**Tugas 1**
Jawablah pertanyaan berikut berdasarkan kutipan halaman tentang perupa di Kudus.
(a) Menurut kutipan halaman, berapa persen sumbangan bakat dan "keturunan" dalam menjadi perupa?
(b) Di tempat mana obrolan santai para perupa dengan Dupanews berlangsung?
(c) Berapa honor sebulan yang diterima Solichin untuk mengajar?

**Kutipan Halaman**
+---+

Kudus, Dupanews.id – Peminat karya seni lukis di Kabupaten Kudus cukup tinggi. Tetapi sebaliknya peminat untuk membeli tergolong rendah. Sedang untuk menjadi perupa hampir 90 persen lebih ditentukan dengan praktek keseharian. Bakat dan “keturunan” pun hanya menyumbang sekitar lima persen saja.
Perupa menurut Kamus Besar Bahasa Indonesia adalah seniman dalam seni rupa. Sedang seni rupa : merupakan cabang seni yang bentuk perwujudannya dapat dilihat dan diraba. Perwujudannya terdiri dari unsur rupa berupa titik, garis, bidang atau ruang, bentuk atau wujud, gelap terang, dan tekstur.
Hal itu diungkapkan perupa anggota Perupa Kudus (Paku ), Solichin, Hendra dan Otong, dalam obrolan santai dengan Dupanews di Warung Seni Joglo Sawah (Jogsa), Kamis (25/11/2021) . “ Salah satu buktinya, ketika saya mengajar terhadap 80 siswa di salah sekolah di Kudus. Waktu itu saya berpikir, paling peminatnya Cuma 10 siswa saja,” tutur Solichin.
Solichin mau mengajar, karena rindu terhadap profesi awal sebagai salah guru perupa di Sekolah Menengah Atas (SMA) negeri di Kudus. Ketika ada yang menawari untuk mengajar langsung diterima, meski honornya cuma Rp 200.000 sebulan. “ Honor tersebut tidak masuk saku, tapi untuk membelikan peralatan melukis bagi para siswa. Tentu saja kurang, karena harganya lumayan mahal dan kebutuhannya juga cukup besar,” tambahnya.
Sedang Otong yang berlatar belakang pendidikan di akuntansi dan Hendra dari IAIN Kudus, mampu menjadi perupa karena nyaris setiap saat praktek melukis. Namun ketiga perupa ini sepakat, jika pembeli hasil karyanya relative kecil/sedikit.

+---+

**Kutipan Catatan**
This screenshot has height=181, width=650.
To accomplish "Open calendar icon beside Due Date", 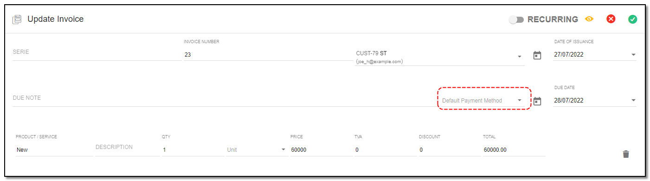I will coord(537,101).
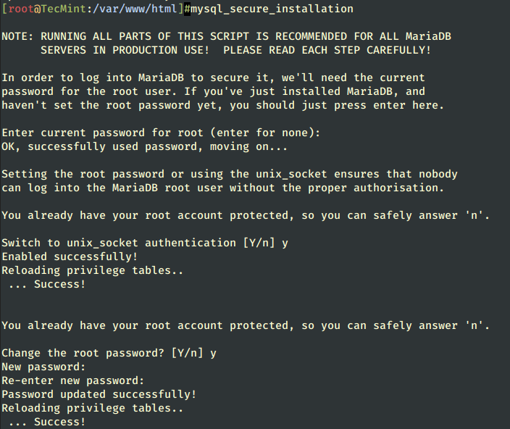Click first 'Reloading privilege tables..' line

pyautogui.click(x=93, y=270)
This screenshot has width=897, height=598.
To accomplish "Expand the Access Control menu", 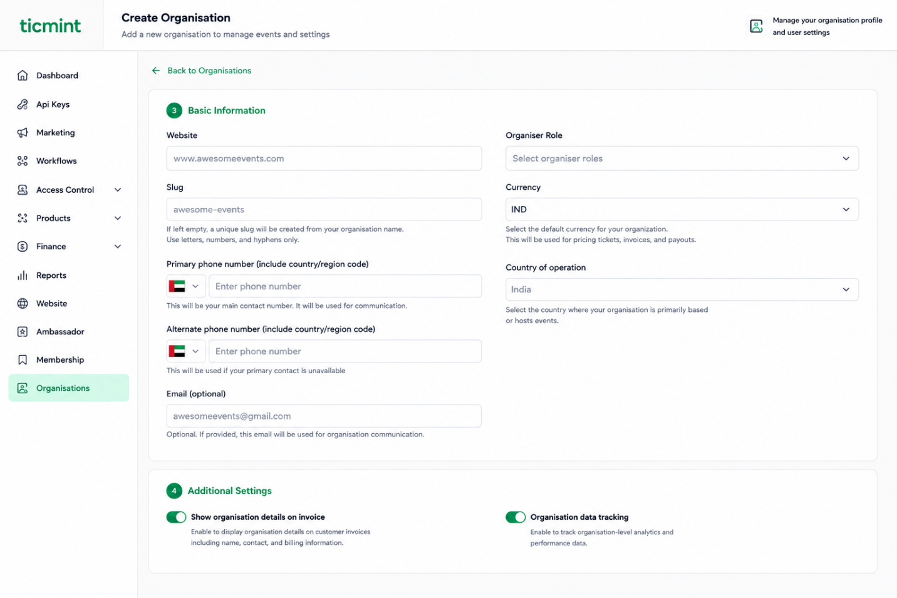I will [x=69, y=190].
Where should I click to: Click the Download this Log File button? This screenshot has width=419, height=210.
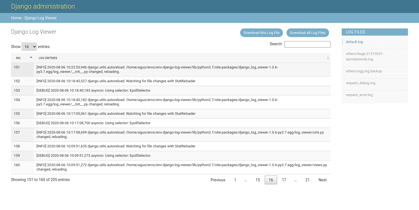[x=261, y=33]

+---+

**Tugas 2**
Hitunglah jumlah baris catatan yang memuat kata "This". Perhatikan huruf besar dan kecil, lalu tuliskan angkanya saja.

**Jawaban 1**
(a) Sekitar lima persen.
(b) Di Warung Seni Joglo Sawah (Jogsa).
(c) Rp 200.000.

**Jawaban 2**
3